= Adam Dodek =

Canadian legal scholar

Adam Dodek is a Full Professor at the University of Ottawa Faculty of Law. His research focuses on public law, constitutional law, legal ethics, and the legal profession. Dodek also serves as Chair of the Board of Directors for CanLII.

== Education and early career ==
Dodek completed his undergraduate education at McGill University and then attended Harvard Law School.

After completing law school, Dodek received a Fulbright Scholarship to research Israeli constitutional law while clerking at the Supreme Court of Israel. He was called to the bar in California, practiced in San Francisco, and then clerked for the US Court of Appeals for the Ninth Circuit. He then returned to Canada and clerked for Justice Claire L'Heureux-Dubé at the Supreme Court of Canada.

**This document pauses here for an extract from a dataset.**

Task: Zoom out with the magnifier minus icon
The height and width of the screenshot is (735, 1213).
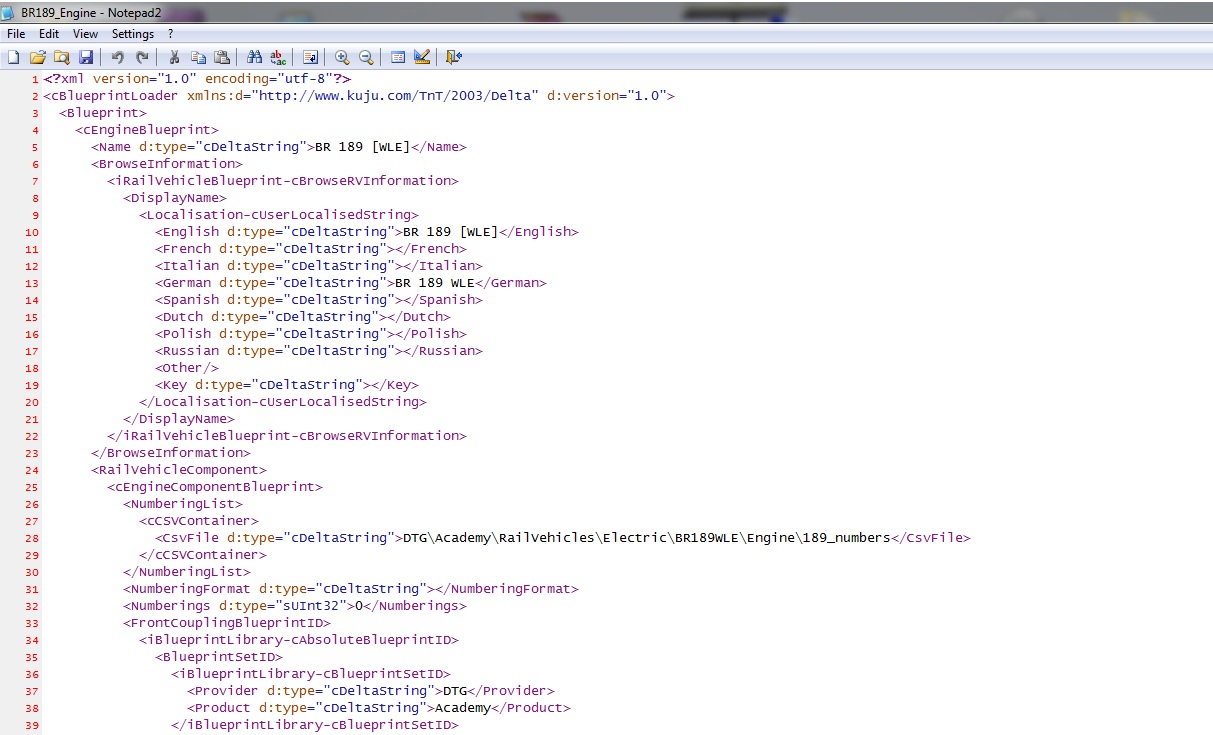Action: (x=366, y=57)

Following his clerkship at the Supreme Court of Canada, Dodek worked at Borden Ladner Gervais and later served as the Chief of Staff for the Attorney General of Ontario.

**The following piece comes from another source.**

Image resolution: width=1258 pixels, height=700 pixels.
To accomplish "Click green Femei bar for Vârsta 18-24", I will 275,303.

== Research and teaching ==
Dodek joined the University of Ottawa Faculty of Law in 2008. He served as Vice Dean of Research from 2012 to 2014, and as Dean of the Common Law Section from 2018 to 2021. He is currently a Full Professor at the law school.

Dodek has taught courses in public law, legal ethics, professional responsibility, torts, and a seminar on the Supreme Court of Canada. In 2012 he was awarded the Capital Educators Award as one of Ottawa's top teachers.

Dodek is the author of more than 50 articles and book chapters. His books include The Canadian Constitution, 3rd Edition (2024) and Solicitor-Client Privilege (2014), which won the Walter Owen Book Prize in 2015.